Sir Kevan Collins, the chief executive of the Education Endowment Foundation, said the education community needed to stop debating in an “awful, polarised, adversarial way”.
Speaking at a debate last week on the use of evidence-informed practice in the classroom, he was asked a question about debate on Twitter by adherents of “progressive” and “traditional” educational philosophies.
Sir Kevan Collins said: “I would say one thing about… the Twitterati and all that lot.
“I think it’s great that people are having this [debate], but I think we need compassion, we need more respect amongst each other and we need to honour collaboration.
“What we must reject is not ideas, but we must reject this idea that we have to only have debates in education in this awful, polarised, adversarial way.”
Twitter ‘alien’
Sir Kevan added that he found this “deeply unattractive and alien to my experience of being an educator”.
Earlier in the debate, which was organised by UCL Institute of Education and supported by Tes, Sir Kevan said that the generation of evidence through research could widen access to “what works” in education.
“There’s too many people who think they own education.
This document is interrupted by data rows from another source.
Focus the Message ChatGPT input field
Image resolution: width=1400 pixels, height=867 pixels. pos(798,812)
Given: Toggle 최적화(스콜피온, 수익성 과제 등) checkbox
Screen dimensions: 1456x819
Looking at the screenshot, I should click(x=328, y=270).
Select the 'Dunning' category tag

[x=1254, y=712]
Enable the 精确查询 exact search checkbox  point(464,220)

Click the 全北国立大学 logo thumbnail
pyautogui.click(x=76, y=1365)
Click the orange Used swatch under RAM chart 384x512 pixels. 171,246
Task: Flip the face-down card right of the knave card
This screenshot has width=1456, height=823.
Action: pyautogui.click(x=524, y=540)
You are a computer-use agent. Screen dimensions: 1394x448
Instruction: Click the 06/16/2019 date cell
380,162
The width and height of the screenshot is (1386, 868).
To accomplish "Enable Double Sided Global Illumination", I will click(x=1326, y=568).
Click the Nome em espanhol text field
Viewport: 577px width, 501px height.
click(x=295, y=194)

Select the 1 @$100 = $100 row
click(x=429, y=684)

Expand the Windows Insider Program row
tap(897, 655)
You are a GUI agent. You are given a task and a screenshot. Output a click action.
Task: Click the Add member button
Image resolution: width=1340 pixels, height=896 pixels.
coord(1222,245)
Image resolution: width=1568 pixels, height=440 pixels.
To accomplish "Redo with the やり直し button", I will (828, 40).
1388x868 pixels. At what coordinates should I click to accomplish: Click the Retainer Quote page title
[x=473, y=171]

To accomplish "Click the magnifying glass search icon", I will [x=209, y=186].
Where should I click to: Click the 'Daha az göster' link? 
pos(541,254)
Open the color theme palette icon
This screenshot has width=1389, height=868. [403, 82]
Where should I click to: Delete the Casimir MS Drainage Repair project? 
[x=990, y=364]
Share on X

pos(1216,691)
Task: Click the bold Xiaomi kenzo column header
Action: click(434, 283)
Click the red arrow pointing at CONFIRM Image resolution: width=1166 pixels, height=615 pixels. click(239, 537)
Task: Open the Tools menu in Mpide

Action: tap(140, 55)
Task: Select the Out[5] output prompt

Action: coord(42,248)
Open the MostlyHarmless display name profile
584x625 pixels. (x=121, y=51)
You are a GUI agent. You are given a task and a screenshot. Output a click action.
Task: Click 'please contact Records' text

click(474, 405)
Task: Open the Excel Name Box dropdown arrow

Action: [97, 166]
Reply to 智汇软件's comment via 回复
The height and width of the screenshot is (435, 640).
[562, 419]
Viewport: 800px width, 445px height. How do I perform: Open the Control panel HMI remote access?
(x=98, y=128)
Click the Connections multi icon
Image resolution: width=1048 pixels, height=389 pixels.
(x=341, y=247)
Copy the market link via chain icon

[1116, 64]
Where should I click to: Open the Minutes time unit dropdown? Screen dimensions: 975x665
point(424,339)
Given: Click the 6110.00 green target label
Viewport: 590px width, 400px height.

It’s the prerogative of a few,” he said.
He added: “Evidence by its nature secures mutual benefit, because it creates transparent information that we all have access to. It’s no longer the prerogative of those who have a popular Twitter account or those who have a loud voice or those who own a newspaper.
“It’s a transparent, democratic way of understanding more about what works and what doesn’t in our endeavour.”